* Objective A
In the commentary on the Iliad, whom does Asius blame for his own bad judgment?
* Objective B
Carry on the commentary on the Iliad, picking up after its final sentence.

* Page extract
I am not prepared to say whether there is an important connection between these two passages, or between Plato and Homer, or within the Iliad, on the subject of praying and vowing and boasting. One may ponder the question; but this pondering becomes more daunting with the knowledge (shared with me by a fellow reader of the Republic) that there is a whole monograph called The meaning of Homeric εὔχομαι through its formulas (1976), by Leonard Muellner. At least this monograph helps me figure out that the Greek verb shares its Indo-European root with the Latin sources of English words such as “vow” and “vote.”
Sarpedon is out for the vote of history, so to speak; but it could be for him or for somebody else. Hector thinks he has been promised Zeus’s vote. At any rate, as recounted in Book XI, Zeus told Hector earlier in the day that he should fight until he reached the ships and the sun went down. Therefore Hector is going to do this, single-mindedly, with no thought for the next day (which Zeus did not discuss) or for anything else.
The moat around the Achaean wall is filled with stakes, which frighten the Trojan horses. Asius drives his horses through anyway, but regrets it when he meets the resistance of Polypoetes and Leontius, sons of Lapith spearmen. For his own bad judgment, Asius blames Zeus, lover of lies (φιλοψευδής, line 164).
Taking initiative before Hector, as Diomedes does in Book IX before Agamemnon, Polydamas has urged an assault on foot. Then a bird (ὄρνις -ιθος, line 200)—an eagle (αἰετός, line 201)—drops the snake that has bitten it. For Polydamas,
eagle : snake :: Trojans : Achaeans;
therefore the Trojans should delay their assault. Hector will have none of it (lines 236–42):
But you: you tell me to put my trust in birds, who spread
wide their wings. I care nothing for these, I think nothing of them,
nor whether they go by on our right against dawn and sunrise
or go by to the left against the glooming mist and the darkness.
No, let us put our trust in the counsel of great Zeus, he who
is lord over all mortal men and all the immortals.

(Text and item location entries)

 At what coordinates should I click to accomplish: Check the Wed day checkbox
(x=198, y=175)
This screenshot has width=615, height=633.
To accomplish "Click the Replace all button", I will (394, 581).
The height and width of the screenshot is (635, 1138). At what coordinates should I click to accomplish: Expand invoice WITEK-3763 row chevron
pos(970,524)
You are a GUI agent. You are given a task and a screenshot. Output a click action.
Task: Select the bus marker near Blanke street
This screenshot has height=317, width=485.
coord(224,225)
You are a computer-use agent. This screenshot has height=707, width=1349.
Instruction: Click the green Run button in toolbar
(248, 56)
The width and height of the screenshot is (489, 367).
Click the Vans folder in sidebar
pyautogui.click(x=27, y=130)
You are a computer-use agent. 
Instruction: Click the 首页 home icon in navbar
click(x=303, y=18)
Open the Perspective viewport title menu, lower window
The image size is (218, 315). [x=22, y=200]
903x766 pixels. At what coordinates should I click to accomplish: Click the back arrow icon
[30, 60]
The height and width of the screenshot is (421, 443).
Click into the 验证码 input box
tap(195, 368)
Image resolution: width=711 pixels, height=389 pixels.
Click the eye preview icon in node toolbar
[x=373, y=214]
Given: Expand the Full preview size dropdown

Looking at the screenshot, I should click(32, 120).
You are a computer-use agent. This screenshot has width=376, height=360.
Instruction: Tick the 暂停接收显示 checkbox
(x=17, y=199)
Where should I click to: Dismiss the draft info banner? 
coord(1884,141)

* Result A
Asius blames Zeus, calling him a lover of lies.

* Result B
One bird sign is best: to fight in defense of our country.
τύνη δ᾽ οἰωνοῖσι τανυπτερύγεσσι κελεύεις
πείθεσθαι, τῶν οὔ τι μετατρέπομ᾽ οὐδ᾽ ἀλεγίζω
εἴτ᾽ ἐπὶ δεξί᾽ ἴωσι πρὸς ἠῶ τ᾽ ἠέλιόν τε,
εἴτ᾽ ἐπ᾽ ἀριστερὰ τοί γε ποτὶ ζόφον ἠερόεντα.
ἡμεῖς δὲ μεγάλοιο Διὸς πειθώμεθα βουλῇ,
ὃς πᾶσι θνητοῖσι καὶ ἀθανάτοισιν ἀνάσσει.
εἷς οἰωνὸς ἄριστος ἀμύνεσθαι περὶ πάτρης.
Lattimore’s “birds” and “bird sign” represent the same word in Greek, οἰωνός. With Murray, if you didn’t check the Greek on the facing page, you could miss the connection completely:
But thou biddest us be obedient to birds long of wing, that I regard not, nor take thought thereof, whether they fare to the right, toward the Dawn and the sun, or to the left toward the murky darkness. nay, for us, let us be obedient to the counsel of great Zeus, that is king over all mortals and immortals. One omen is best, to fight for one’s country.
The last sentence did lead me to check the Greek, because, like “My pronouns are prosecute/Fauci,” the sentence makes no sense in isolation. I don’t suppose it makes any more sense in Greek, if an omen is a prediction rather than a commandment. I think we could just as well put Hector’s words as, “One bird’s best: to defend the fatherland.”
Thus does Hector espouse a kind of puritanical monotheism, his words echoing in those of Abraham Davenport on New England’s Dark Day (May 19, 1780):
The day of judgment is either approaching, or it is not. If it is not, there is no cause of an adjournment: if it is, I choose to be found doing my duty.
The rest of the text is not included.